◆ TASK:
Present the lines below as a numbered list, leaving out any blank lines.

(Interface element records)

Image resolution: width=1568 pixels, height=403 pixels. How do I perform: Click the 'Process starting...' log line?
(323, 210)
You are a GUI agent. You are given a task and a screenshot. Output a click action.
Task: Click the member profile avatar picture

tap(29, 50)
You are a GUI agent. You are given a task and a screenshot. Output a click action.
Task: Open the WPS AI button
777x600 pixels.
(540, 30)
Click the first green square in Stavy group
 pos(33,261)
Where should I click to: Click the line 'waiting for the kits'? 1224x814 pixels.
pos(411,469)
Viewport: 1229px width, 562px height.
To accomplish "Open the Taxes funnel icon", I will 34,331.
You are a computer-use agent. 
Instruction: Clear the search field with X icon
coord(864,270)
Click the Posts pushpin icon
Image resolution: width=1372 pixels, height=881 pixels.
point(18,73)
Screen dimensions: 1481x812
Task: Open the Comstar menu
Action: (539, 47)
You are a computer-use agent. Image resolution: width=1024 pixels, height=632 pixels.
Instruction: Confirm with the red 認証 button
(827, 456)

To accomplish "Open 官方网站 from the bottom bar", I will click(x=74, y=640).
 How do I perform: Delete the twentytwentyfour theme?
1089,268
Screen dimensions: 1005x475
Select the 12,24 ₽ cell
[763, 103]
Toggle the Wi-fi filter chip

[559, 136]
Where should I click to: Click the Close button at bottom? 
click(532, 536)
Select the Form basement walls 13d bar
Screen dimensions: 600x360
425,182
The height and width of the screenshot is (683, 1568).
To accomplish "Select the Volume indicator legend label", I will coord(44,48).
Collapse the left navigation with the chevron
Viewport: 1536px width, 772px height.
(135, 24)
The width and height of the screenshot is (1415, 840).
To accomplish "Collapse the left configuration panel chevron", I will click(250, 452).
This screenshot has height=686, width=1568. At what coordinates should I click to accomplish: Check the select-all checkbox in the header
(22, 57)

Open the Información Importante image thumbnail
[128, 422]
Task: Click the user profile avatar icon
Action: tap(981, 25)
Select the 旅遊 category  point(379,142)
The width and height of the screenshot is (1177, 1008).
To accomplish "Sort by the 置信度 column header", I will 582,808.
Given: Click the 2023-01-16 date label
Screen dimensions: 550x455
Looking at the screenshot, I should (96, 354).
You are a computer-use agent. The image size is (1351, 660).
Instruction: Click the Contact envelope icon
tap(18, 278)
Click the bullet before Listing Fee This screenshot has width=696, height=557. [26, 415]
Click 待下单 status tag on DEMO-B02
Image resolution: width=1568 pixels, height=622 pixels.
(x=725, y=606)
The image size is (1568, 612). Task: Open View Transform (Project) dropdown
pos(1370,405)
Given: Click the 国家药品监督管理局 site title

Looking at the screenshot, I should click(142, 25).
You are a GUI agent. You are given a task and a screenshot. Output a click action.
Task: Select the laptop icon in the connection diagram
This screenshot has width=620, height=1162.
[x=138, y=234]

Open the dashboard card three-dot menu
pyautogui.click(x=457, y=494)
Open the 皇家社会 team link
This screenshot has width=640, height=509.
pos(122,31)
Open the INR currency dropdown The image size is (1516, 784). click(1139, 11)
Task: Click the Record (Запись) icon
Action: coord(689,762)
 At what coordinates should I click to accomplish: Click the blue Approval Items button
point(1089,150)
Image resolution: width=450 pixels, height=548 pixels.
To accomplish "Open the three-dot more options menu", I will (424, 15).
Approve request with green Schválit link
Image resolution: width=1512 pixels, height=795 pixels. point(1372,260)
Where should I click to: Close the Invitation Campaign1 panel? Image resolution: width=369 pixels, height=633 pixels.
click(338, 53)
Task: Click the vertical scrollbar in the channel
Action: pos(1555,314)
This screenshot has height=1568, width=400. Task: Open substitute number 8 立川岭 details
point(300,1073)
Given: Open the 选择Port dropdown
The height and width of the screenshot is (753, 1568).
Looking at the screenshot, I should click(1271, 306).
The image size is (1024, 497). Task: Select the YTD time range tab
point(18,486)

◆ OUTPUT:
1. Image resolution: width=1568 pixels, height=403 pixels. How do I perform: Click the 'Process starting...' log line?
2. (323, 210)
3. You are a GUI agent. You are given a task and a screenshot. Output a click action.
4. Task: Click the member profile avatar picture
5. tap(29, 50)
6. You are a GUI agent. You are given a task and a screenshot. Output a click action.
7. Task: Open the WPS AI button
8. 777x600 pixels.
9. (540, 30)
10. Click the first green square in Stavy group
11.  pos(33,261)
12. Where should I click to: Click the line 'waiting for the kits'? 1224x814 pixels.
13. pos(411,469)
14. Viewport: 1229px width, 562px height.
15. To accomplish "Open the Taxes funnel icon", I will 34,331.
16. You are a computer-use agent. 
17. Instruction: Clear the search field with X icon
18. coord(864,270)
19. Click the Posts pushpin icon
20. Image resolution: width=1372 pixels, height=881 pixels.
21. point(18,73)
22. Screen dimensions: 1481x812
23. Task: Open the Comstar menu
24. Action: (539, 47)
25. You are a computer-use agent. Image resolution: width=1024 pixels, height=632 pixels.
26. Instruction: Confirm with the red 認証 button
27. (827, 456)
28. To accomplish "Open 官方网站 from the bottom bar", I will click(x=74, y=640).
29.  How do I perform: Delete the twentytwentyfour theme?
30. 1089,268
31. Screen dimensions: 1005x475
32. Select the 12,24 ₽ cell
33. [763, 103]
34. Toggle the Wi-fi filter chip
35. [559, 136]
36. Where should I click to: Click the Close button at bottom? 
37. click(532, 536)
38. Select the Form basement walls 13d bar
39. Screen dimensions: 600x360
40. 425,182
41. The height and width of the screenshot is (683, 1568).
42. To accomplish "Select the Volume indicator legend label", I will coord(44,48).
43. Collapse the left navigation with the chevron
44. Viewport: 1536px width, 772px height.
45. (135, 24)
46. The width and height of the screenshot is (1415, 840).
47. To accomplish "Collapse the left configuration panel chevron", I will click(250, 452).
48. This screenshot has height=686, width=1568. At what coordinates should I click to accomplish: Check the select-all checkbox in the header
49. (22, 57)
50. Open the Información Importante image thumbnail
51. [128, 422]
52. Task: Click the user profile avatar icon
53. Action: tap(981, 25)
54. Select the 旅遊 category  point(379,142)
55. The width and height of the screenshot is (1177, 1008).
56. To accomplish "Sort by the 置信度 column header", I will 582,808.
57. Given: Click the 2023-01-16 date label
58. Screen dimensions: 550x455
59. Looking at the screenshot, I should (96, 354).
60. You are a computer-use agent. The image size is (1351, 660).
61. Instruction: Click the Contact envelope icon
62. tap(18, 278)
63. Click the bullet before Listing Fee This screenshot has width=696, height=557. [26, 415]
64. Click 待下单 status tag on DEMO-B02
65. Image resolution: width=1568 pixels, height=622 pixels.
66. (x=725, y=606)
67. The image size is (1568, 612). Task: Open View Transform (Project) dropdown
68. pos(1370,405)
69. Given: Click the 国家药品监督管理局 site title
70. Looking at the screenshot, I should click(142, 25).
71. You are a GUI agent. You are given a task and a screenshot. Output a click action.
72. Task: Select the laptop icon in the connection diagram
73. This screenshot has width=620, height=1162.
74. [x=138, y=234]
75. Open the dashboard card three-dot menu
76. pyautogui.click(x=457, y=494)
77. Open the 皇家社会 team link
78. This screenshot has width=640, height=509.
79. pos(122,31)
80. Open the INR currency dropdown The image size is (1516, 784). click(1139, 11)
81. Task: Click the Record (Запись) icon
82. Action: coord(689,762)
83.  At what coordinates should I click to accomplish: Click the blue Approval Items button
84. point(1089,150)
85. Image resolution: width=450 pixels, height=548 pixels.
86. To accomplish "Open the three-dot more options menu", I will (424, 15).
87. Approve request with green Schválit link
88. Image resolution: width=1512 pixels, height=795 pixels. point(1372,260)
89. Where should I click to: Close the Invitation Campaign1 panel? Image resolution: width=369 pixels, height=633 pixels.
90. click(338, 53)
91. Task: Click the vertical scrollbar in the channel
92. Action: pos(1555,314)
93. This screenshot has height=1568, width=400. Task: Open substitute number 8 立川岭 details
94. point(300,1073)
95. Given: Open the 选择Port dropdown
96. The height and width of the screenshot is (753, 1568).
97. Looking at the screenshot, I should click(1271, 306).
98. The image size is (1024, 497). Task: Select the YTD time range tab
99. point(18,486)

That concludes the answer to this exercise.